“And need not swim through the whirlpool,” the queen answered in the same tone.
“And if the chief succeeds in soothing Mesu, and induces the Hebrews to stay in the land,” Pharaoh added:
“Then you will enrol this Hosea—he looks noble and upright—among the kindred of the king,” Isisnefert interrupted.
But upon this Pharaoh drew up his languid, drooping figure, exclaiming eagerly:
“How can I? A Hebrew! Were we to admit him among the ‘friends’ or ‘fan-bearers’ it would be the highest favor we could bestow!

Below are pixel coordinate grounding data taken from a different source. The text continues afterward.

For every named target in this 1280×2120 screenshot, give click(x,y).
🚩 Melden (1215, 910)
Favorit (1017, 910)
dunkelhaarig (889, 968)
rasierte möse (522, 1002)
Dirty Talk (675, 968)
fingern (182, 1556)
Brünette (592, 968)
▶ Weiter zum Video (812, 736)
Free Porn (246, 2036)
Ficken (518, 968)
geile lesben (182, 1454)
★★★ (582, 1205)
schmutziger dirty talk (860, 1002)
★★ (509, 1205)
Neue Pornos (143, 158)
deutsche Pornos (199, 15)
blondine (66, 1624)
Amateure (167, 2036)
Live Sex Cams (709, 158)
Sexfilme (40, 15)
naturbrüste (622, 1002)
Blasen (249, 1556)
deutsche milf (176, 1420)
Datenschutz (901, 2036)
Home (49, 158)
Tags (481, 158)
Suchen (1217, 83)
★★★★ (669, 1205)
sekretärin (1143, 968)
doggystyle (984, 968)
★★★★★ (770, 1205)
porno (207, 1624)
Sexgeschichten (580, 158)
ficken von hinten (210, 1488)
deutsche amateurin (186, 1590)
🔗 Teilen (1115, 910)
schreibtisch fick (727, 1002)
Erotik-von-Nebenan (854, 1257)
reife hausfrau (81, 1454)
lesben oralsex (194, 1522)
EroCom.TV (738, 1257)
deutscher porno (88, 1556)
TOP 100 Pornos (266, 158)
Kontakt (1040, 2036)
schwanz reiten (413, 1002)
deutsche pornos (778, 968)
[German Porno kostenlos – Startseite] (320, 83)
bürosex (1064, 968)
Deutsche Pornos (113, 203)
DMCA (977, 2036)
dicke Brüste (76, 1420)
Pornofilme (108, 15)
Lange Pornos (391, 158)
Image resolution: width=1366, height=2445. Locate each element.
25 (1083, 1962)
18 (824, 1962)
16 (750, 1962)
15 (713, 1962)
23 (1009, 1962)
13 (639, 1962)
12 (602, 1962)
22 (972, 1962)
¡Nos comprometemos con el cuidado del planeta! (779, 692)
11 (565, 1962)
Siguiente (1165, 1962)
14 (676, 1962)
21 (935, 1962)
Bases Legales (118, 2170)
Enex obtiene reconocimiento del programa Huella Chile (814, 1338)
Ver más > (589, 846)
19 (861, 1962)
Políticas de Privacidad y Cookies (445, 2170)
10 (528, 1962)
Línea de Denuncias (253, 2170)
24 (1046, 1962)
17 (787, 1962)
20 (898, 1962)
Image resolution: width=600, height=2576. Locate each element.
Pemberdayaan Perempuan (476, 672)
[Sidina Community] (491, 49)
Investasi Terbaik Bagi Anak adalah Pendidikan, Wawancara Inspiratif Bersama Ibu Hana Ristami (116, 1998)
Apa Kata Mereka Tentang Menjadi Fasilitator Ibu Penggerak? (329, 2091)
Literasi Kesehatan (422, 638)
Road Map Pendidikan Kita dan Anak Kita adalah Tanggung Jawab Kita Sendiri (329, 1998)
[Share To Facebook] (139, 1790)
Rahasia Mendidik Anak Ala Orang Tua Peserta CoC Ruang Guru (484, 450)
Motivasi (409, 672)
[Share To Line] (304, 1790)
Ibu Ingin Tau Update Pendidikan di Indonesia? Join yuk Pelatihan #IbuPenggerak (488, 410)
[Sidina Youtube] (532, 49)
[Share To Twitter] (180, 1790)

It is no easy matter in such a case to choose between too great or too small a recompense.”
The farther the royal pair advanced toward the interior of the palace, the louder rose the wailing voices of the mourning women. Tears once more filled the eyes of the queen; but Pharaoh continued to ponder over what office at court he could bestow on Hosea, should his mission prove successful.
CHAPTER X.
Hosea was forced to hurry in order to overtake the tribes in time; for the farther they proceeded, the harder it would be to induce Moses and the leaders of the people to return and accept the treaty.
The events which had befallen him that morning seemed so strange that he regarded them as a dispensation of the God whom he had found again; he recollected, too, that the name “Joshua,” “he who helps Jehovah,” had been received through Miriam’s message. He would gladly bear it; for though it was no easy matter to resign the name for which he had won renown, still many of his comrades had done likewise. His new one was attesting its truth grandly; never had God’s help been more manifest to him than this morning. He had entered Pharaoh’s palace expecting to be imprisoned or delivered over to the executioner, as soon as he insisted upon following his people, and how speedily the bonds that held him in the Egyptian army had been sundered. And he had been appointed to discharge a task which seemed in his eyes so grand, so lofty, that he was on the point of believing that the God of his fathers had summoned him to perform it.